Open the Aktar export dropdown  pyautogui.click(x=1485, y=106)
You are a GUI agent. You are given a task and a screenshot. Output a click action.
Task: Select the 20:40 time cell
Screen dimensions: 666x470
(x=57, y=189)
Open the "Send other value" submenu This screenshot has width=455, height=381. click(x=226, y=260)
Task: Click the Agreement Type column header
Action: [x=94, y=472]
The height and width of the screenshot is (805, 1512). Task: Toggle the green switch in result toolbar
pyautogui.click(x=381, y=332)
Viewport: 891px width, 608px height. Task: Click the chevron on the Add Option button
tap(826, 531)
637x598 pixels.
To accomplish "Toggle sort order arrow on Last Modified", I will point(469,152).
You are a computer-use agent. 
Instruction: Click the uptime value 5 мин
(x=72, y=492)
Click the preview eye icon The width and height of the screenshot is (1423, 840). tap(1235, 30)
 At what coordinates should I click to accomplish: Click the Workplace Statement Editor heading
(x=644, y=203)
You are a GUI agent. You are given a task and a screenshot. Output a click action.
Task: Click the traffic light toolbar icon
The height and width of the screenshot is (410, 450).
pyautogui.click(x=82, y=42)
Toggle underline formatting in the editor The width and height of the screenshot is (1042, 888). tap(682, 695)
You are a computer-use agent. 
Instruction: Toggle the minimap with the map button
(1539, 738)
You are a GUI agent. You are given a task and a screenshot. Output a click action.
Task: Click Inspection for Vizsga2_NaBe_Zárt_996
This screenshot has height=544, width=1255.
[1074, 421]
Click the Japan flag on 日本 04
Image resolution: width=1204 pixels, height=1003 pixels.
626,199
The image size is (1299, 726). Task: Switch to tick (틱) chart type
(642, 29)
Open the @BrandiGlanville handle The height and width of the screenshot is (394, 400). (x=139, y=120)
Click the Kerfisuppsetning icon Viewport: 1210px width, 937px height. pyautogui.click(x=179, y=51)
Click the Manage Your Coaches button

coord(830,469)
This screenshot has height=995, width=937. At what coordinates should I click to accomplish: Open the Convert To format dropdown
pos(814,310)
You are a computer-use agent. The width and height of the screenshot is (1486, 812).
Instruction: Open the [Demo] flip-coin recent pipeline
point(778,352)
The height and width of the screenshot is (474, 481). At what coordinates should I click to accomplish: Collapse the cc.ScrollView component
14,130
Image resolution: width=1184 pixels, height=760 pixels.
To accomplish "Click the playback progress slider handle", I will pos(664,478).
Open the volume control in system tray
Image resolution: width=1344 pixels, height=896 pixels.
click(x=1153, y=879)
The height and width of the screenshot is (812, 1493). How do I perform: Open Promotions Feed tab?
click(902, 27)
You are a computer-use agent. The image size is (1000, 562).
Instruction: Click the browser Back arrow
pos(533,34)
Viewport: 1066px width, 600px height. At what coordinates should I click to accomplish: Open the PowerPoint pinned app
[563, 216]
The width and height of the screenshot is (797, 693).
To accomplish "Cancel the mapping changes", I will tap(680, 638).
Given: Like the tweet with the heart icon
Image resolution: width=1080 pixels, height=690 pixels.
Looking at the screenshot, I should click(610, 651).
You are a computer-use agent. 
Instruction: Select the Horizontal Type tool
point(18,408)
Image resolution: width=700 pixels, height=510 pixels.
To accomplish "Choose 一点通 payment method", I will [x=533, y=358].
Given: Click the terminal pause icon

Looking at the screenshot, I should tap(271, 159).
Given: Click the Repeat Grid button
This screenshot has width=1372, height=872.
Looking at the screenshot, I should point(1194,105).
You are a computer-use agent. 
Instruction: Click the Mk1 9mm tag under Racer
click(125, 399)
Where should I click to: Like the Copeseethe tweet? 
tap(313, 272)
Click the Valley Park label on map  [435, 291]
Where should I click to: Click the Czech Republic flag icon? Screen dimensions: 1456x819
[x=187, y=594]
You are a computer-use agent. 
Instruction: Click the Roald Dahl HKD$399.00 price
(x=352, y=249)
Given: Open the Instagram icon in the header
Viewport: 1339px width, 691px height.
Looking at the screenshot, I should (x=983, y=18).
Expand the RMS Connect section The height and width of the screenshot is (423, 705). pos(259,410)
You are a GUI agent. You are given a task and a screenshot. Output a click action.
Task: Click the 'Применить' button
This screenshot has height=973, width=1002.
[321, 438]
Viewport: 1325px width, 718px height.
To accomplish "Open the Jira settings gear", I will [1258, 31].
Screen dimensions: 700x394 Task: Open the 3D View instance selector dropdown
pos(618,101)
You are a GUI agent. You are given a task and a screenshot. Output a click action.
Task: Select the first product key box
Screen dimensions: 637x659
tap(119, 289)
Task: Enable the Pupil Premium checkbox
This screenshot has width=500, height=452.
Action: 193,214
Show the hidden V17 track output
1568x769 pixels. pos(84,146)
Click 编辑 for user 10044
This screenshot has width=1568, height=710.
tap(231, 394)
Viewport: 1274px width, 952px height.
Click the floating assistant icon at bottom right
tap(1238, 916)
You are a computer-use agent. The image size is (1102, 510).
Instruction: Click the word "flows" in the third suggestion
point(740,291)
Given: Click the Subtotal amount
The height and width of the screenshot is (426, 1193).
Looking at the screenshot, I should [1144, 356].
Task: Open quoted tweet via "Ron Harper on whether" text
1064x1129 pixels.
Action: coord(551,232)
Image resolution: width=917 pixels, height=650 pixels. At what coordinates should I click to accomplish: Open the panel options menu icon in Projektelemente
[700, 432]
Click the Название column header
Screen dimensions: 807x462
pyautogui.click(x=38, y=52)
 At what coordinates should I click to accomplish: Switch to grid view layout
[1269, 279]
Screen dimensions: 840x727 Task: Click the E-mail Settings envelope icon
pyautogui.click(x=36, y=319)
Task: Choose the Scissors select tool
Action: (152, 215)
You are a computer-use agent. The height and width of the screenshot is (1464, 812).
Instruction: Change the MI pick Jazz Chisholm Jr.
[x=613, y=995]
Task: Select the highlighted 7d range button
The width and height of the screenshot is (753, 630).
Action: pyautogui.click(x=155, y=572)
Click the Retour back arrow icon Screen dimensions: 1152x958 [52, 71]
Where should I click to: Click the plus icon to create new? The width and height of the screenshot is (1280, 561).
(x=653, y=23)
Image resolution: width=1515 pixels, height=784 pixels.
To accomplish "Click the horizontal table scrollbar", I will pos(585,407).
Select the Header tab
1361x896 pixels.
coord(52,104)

__Instruction__: Please write out every one of the items above exactly as they appear, with no changes.

__Exercise answer__:
Open the Aktar export dropdown  pyautogui.click(x=1485, y=106)
You are a GUI agent. You are given a task and a screenshot. Output a click action.
Task: Select the 20:40 time cell
Screen dimensions: 666x470
(x=57, y=189)
Open the "Send other value" submenu This screenshot has width=455, height=381. click(x=226, y=260)
Task: Click the Agreement Type column header
Action: [x=94, y=472]
The height and width of the screenshot is (805, 1512). Task: Toggle the green switch in result toolbar
pyautogui.click(x=381, y=332)
Viewport: 891px width, 608px height. Task: Click the chevron on the Add Option button
tap(826, 531)
637x598 pixels.
To accomplish "Toggle sort order arrow on Last Modified", I will point(469,152).
You are a computer-use agent. 
Instruction: Click the uptime value 5 мин
(x=72, y=492)
Click the preview eye icon The width and height of the screenshot is (1423, 840). tap(1235, 30)
 At what coordinates should I click to accomplish: Click the Workplace Statement Editor heading
(x=644, y=203)
You are a GUI agent. You are given a task and a screenshot. Output a click action.
Task: Click the traffic light toolbar icon
The height and width of the screenshot is (410, 450).
pyautogui.click(x=82, y=42)
Toggle underline formatting in the editor The width and height of the screenshot is (1042, 888). tap(682, 695)
You are a computer-use agent. 
Instruction: Toggle the minimap with the map button
(1539, 738)
You are a GUI agent. You are given a task and a screenshot. Output a click action.
Task: Click Inspection for Vizsga2_NaBe_Zárt_996
This screenshot has height=544, width=1255.
[1074, 421]
Click the Japan flag on 日本 04
Image resolution: width=1204 pixels, height=1003 pixels.
626,199
The image size is (1299, 726). Task: Switch to tick (틱) chart type
(642, 29)
Open the @BrandiGlanville handle The height and width of the screenshot is (394, 400). (x=139, y=120)
Click the Kerfisuppsetning icon Viewport: 1210px width, 937px height. pyautogui.click(x=179, y=51)
Click the Manage Your Coaches button

coord(830,469)
This screenshot has height=995, width=937. At what coordinates should I click to accomplish: Open the Convert To format dropdown
pos(814,310)
You are a computer-use agent. The width and height of the screenshot is (1486, 812).
Instruction: Open the [Demo] flip-coin recent pipeline
point(778,352)
The height and width of the screenshot is (474, 481). At what coordinates should I click to accomplish: Collapse the cc.ScrollView component
14,130
Image resolution: width=1184 pixels, height=760 pixels.
To accomplish "Click the playback progress slider handle", I will pos(664,478).
Open the volume control in system tray
Image resolution: width=1344 pixels, height=896 pixels.
click(x=1153, y=879)
The height and width of the screenshot is (812, 1493). How do I perform: Open Promotions Feed tab?
click(902, 27)
You are a computer-use agent. The image size is (1000, 562).
Instruction: Click the browser Back arrow
pos(533,34)
Viewport: 1066px width, 600px height. At what coordinates should I click to accomplish: Open the PowerPoint pinned app
[563, 216]
The width and height of the screenshot is (797, 693).
To accomplish "Cancel the mapping changes", I will tap(680, 638).
Given: Like the tweet with the heart icon
Image resolution: width=1080 pixels, height=690 pixels.
Looking at the screenshot, I should click(610, 651).
You are a computer-use agent. 
Instruction: Select the Horizontal Type tool
point(18,408)
Image resolution: width=700 pixels, height=510 pixels.
To accomplish "Choose 一点通 payment method", I will [x=533, y=358].
Given: Click the terminal pause icon

Looking at the screenshot, I should tap(271, 159).
Given: Click the Repeat Grid button
This screenshot has width=1372, height=872.
Looking at the screenshot, I should point(1194,105).
You are a computer-use agent. 
Instruction: Click the Mk1 9mm tag under Racer
click(125, 399)
Where should I click to: Like the Copeseethe tweet? 
tap(313, 272)
Click the Valley Park label on map  [435, 291]
Where should I click to: Click the Czech Republic flag icon? Screen dimensions: 1456x819
[x=187, y=594]
You are a computer-use agent. 
Instruction: Click the Roald Dahl HKD$399.00 price
(x=352, y=249)
Given: Open the Instagram icon in the header
Viewport: 1339px width, 691px height.
Looking at the screenshot, I should (x=983, y=18).
Expand the RMS Connect section The height and width of the screenshot is (423, 705). pos(259,410)
You are a GUI agent. You are given a task and a screenshot. Output a click action.
Task: Click the 'Применить' button
This screenshot has height=973, width=1002.
[321, 438]
Viewport: 1325px width, 718px height.
To accomplish "Open the Jira settings gear", I will [1258, 31].
Screen dimensions: 700x394 Task: Open the 3D View instance selector dropdown
pos(618,101)
You are a GUI agent. You are given a task and a screenshot. Output a click action.
Task: Select the first product key box
Screen dimensions: 637x659
tap(119, 289)
Task: Enable the Pupil Premium checkbox
This screenshot has width=500, height=452.
Action: 193,214
Show the hidden V17 track output
1568x769 pixels. pos(84,146)
Click 编辑 for user 10044
This screenshot has width=1568, height=710.
tap(231, 394)
Viewport: 1274px width, 952px height.
Click the floating assistant icon at bottom right
tap(1238, 916)
You are a computer-use agent. The image size is (1102, 510).
Instruction: Click the word "flows" in the third suggestion
point(740,291)
Given: Click the Subtotal amount
The height and width of the screenshot is (426, 1193).
Looking at the screenshot, I should [1144, 356].
Task: Open quoted tweet via "Ron Harper on whether" text
1064x1129 pixels.
Action: coord(551,232)
Image resolution: width=917 pixels, height=650 pixels. At what coordinates should I click to accomplish: Open the panel options menu icon in Projektelemente
[700, 432]
Click the Название column header
Screen dimensions: 807x462
pyautogui.click(x=38, y=52)
 At what coordinates should I click to accomplish: Switch to grid view layout
[1269, 279]
Screen dimensions: 840x727 Task: Click the E-mail Settings envelope icon
pyautogui.click(x=36, y=319)
Task: Choose the Scissors select tool
Action: (152, 215)
You are a computer-use agent. The height and width of the screenshot is (1464, 812).
Instruction: Change the MI pick Jazz Chisholm Jr.
[x=613, y=995]
Task: Select the highlighted 7d range button
The width and height of the screenshot is (753, 630).
Action: pyautogui.click(x=155, y=572)
Click the Retour back arrow icon Screen dimensions: 1152x958 [52, 71]
Where should I click to: Click the plus icon to create new? The width and height of the screenshot is (1280, 561).
(x=653, y=23)
Image resolution: width=1515 pixels, height=784 pixels.
To accomplish "Click the horizontal table scrollbar", I will pos(585,407).
Select the Header tab
1361x896 pixels.
coord(52,104)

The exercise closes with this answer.